Provided text:
— START —

Snohomish County v. State

Annotate this Case

97 Wn.2d 646 (1982)

648 P.2d 430

SNOHOMISH COUNTY, Appellant, v. THE STATE OF WASHINGTON, ET AL, Respondents.

No. 47989-5.

The Supreme Court of Washington, En Banc.

July 15, 1982.

*647 Russ Juckett, Prosecuting Attorney, and Edward E. Level, Deputy, for appellant.

Kenneth O. Eikenberry, Attorney General, and Kathleen D. Mix, Assistant, for respondents.

DIMMICK, J.

Snohomish County (County) filed this action against the State of Washington in an effort to stop construction of a new prison upon state-owned land adjacent to the Washington State Reformatory in Monroe. The action was based upon the State's failure to comply with the County's zoning ordinance and the alleged inadequacy of the environmental impact statement. The Thurston County Superior Court ruled that the State was not bound by the ordinance and the environmental impact statement was adequate as a matter of law. The County appealed both of these rulings. Prior to our hearing the appeal the parties entered into a Memorandum of Understanding wherein the State agreed to comply with the County's drainage and road ordinances. The State further agreed to limit the number of inmates to 500, to study the impact of the facility on surrounding school districts and request financial assistance for those districts if necessary, to comply with the County aesthetic requirements, to reimburse the County for costs of solid waste disposal, to provide continuing financial assistance equivalent to the annual salaries of one full-time deputy sheriff, one full-time detective, and at the option of the County either one full-time prosecutor or reimbursement for actual prosecuting time. The County in turn agreed to dismiss its appeal before this court except on the issue of compliance with local zoning and agreed to issue necessary building permits.

— END —

Problem to solve:
Copy from "Annotate this Case" up to and including "July 15, 1982." in the Snohomish County v. State opinion.

Supplied material:
— START —

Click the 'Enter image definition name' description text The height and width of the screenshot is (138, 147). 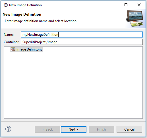point(41,21)
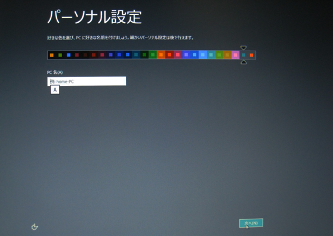Choose the bright orange background swatch
The image size is (333, 236).
click(161, 55)
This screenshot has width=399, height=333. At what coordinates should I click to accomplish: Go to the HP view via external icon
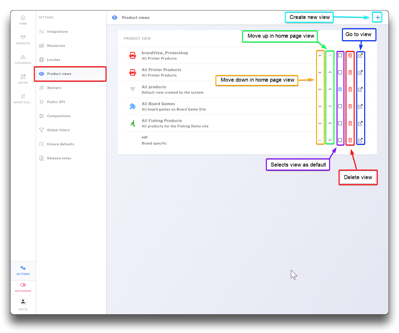click(x=360, y=140)
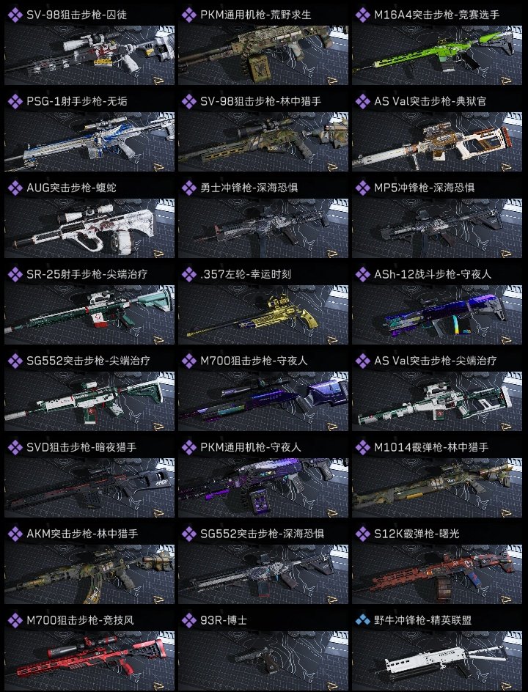
Task: Select the PSG-1射手步枪-无垢 weapon thumbnail
Action: (89, 141)
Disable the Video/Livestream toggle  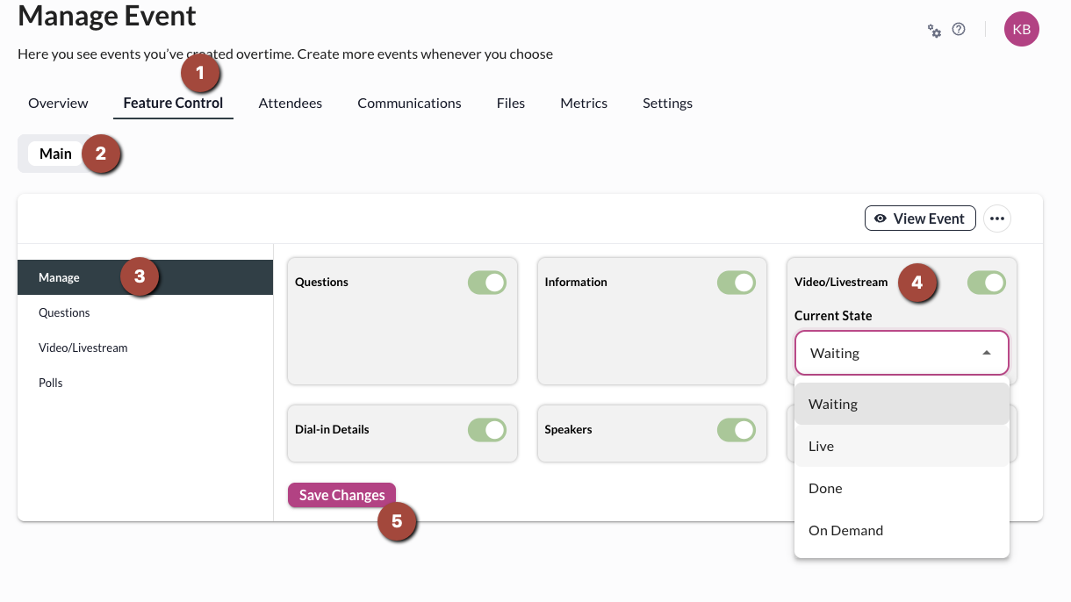[x=986, y=282]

— END —

Correct answer:
Annotate this Case

97 Wn.2d 646 (1982)

648 P.2d 430

SNOHOMISH COUNTY, Appellant, v. THE STATE OF WASHINGTON, ET AL, Respondents.

No. 47989-5.

The Supreme Court of Washington, En Banc.

July 15, 1982.